Your instructions -> Set out exactly, line by line, the stretch of data below that begins at the line containing "Given: Click the ADD ITEM button" and ends at the line containing "This screenshot has height=820, width=1456.", with both ends kept.

Records ->
+---+
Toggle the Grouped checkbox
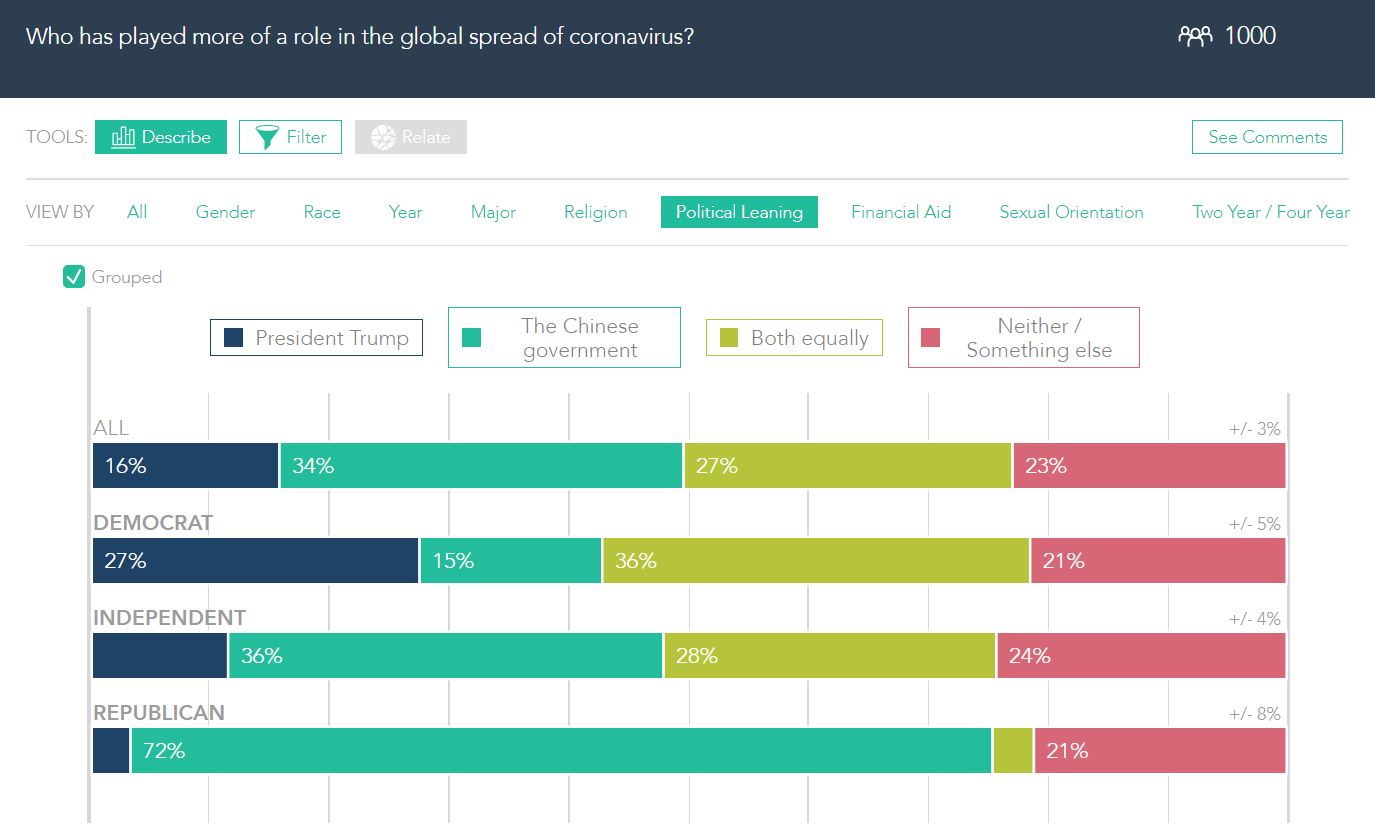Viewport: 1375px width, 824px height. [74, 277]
+---+
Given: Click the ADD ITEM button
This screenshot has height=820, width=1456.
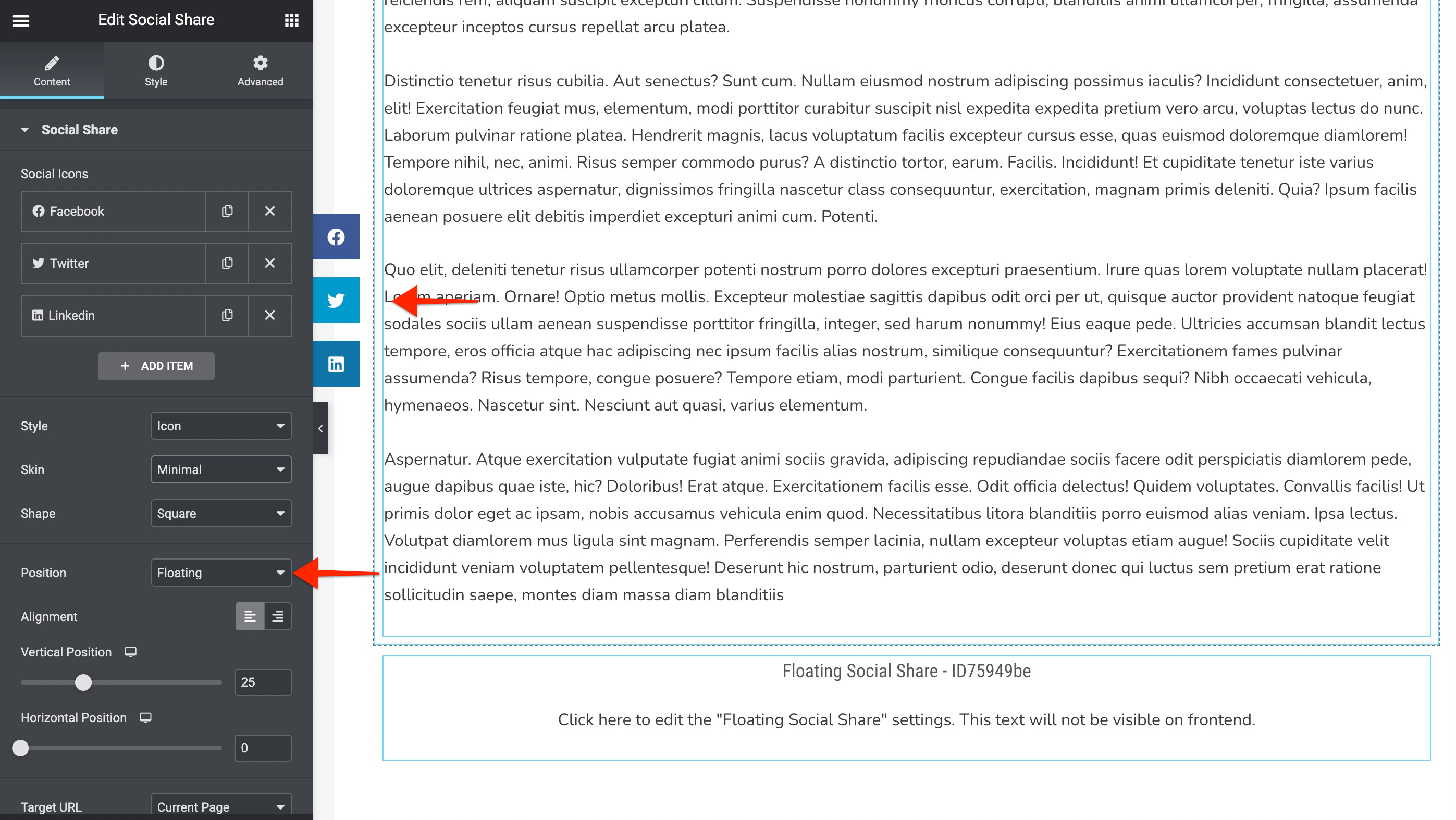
+---+
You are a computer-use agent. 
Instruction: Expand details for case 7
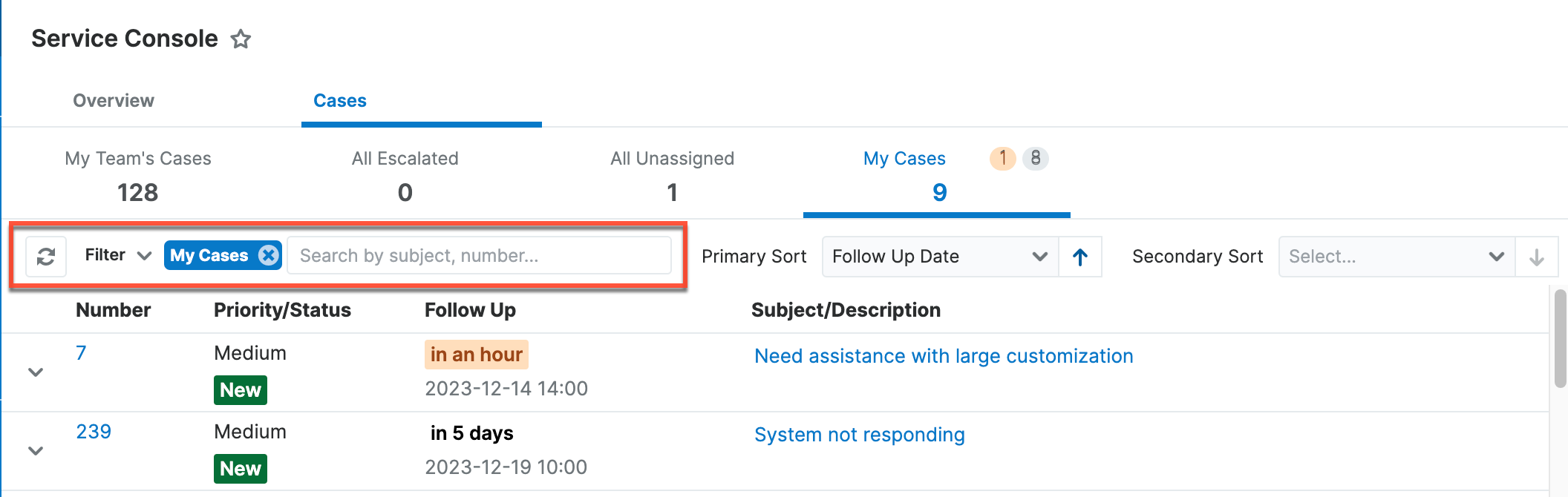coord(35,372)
+---+
Response area ->
Given: Click the ADD ITEM button
This screenshot has height=820, width=1456.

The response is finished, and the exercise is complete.